Thanks for filing this. It turns out to be the cause of this discussion. We'll treat this as the canonical issue for this bug. The problem exists on all Firestore mobile/web SDKs.

For context, when a client is listening to a limit query (and in certain other cases) and a document moves out of the query results the server is allowed to tell the client merely that a document is removed without fully describing why that was. This is an intentional ambiguity that gives us some wiggle room in the server implementation.

When this happens the client considers the document to be in _limbo_ and attempts to figure out what happened to that document by requesting it out of band. Without this _limbo resolution_ process, the next time the client ran the query you would see a _flicker_: the client would serve stale data from the cache which would disappear when the server gave up-to-date results again. This is something we try to avoid.

So with that background, the bug is in this limbo resolution process. There's a certain order of events from the server that can cause the client to mistakenly determine that a limbo document doesn't exist and this is causing the client to populate negative entries in its cache. The fix for this is in flight here: https://github.com/firebase/firebase-js-sdk/pull/1014.

This alone would not be a problem because the next update from the server would fix the client's cache, but the client is also recording the commit time of the delete as the current time of the limbo resolution read, which is typically later than the last server-side modification. There are corner cases around updates to documents that don't match a query where the server is not obligated to send the absolute latest version of a document so the client will prefer its version of a document if it's later than the server issued one. This compounds the issue and causes it to be persistent. A fix that will allow the client to self-heal its cache is progress here: https://github.com/firebase/firebase-js-sdk/pull/1015.

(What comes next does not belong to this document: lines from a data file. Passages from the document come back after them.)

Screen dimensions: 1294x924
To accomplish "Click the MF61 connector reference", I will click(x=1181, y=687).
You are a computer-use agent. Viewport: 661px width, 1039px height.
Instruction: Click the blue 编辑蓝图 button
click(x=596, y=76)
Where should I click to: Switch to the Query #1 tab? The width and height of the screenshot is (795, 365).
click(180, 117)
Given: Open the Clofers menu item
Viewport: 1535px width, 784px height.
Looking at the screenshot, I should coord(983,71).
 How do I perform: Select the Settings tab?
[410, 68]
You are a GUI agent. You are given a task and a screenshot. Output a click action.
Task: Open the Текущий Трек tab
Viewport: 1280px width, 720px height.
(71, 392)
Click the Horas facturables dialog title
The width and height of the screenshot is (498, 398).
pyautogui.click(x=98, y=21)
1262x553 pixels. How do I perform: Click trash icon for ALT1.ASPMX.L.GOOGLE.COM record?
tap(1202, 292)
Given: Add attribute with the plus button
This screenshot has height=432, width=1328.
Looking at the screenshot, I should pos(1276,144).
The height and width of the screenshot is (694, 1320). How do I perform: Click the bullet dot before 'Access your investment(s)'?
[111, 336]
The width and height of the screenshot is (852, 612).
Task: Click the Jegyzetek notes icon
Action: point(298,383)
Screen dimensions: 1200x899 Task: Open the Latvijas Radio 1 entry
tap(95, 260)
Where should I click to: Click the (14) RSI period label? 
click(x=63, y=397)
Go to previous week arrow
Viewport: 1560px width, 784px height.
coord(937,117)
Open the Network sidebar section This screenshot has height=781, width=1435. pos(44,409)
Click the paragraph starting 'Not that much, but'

(Please don't be alarmed: we're fixing the js-sdk first because we have a cross-platform test suite written in typescript. It's easier to fix there and then port.)

All 12 comments

Thank you for the repro app and video! I'll take a look and get back to you.

Thanks for filing this. It turns out to be the cause of this discussion. We'll treat this as the canonical issue for this bug. The problem exists on all Firestore mobile/web SDKs.

For context, when a client is listening to a limit query (and in certain other cases) and a document moves out of the query results the server is allowed to tell the client merely that a document is removed without fully describing why that was. This is an intentional ambiguity that gives us some wiggle room in the server implementation.

When this happens the client considers the document to be in _limbo_ and attempts to figure out what happened to that document by requesting it out of band. Without this _limbo resolution_ process, the next time the client ran the query you would see a _flicker_: the client would serve stale data from the cache which would disappear when the server gave up-to-date results again. This is something we try to avoid.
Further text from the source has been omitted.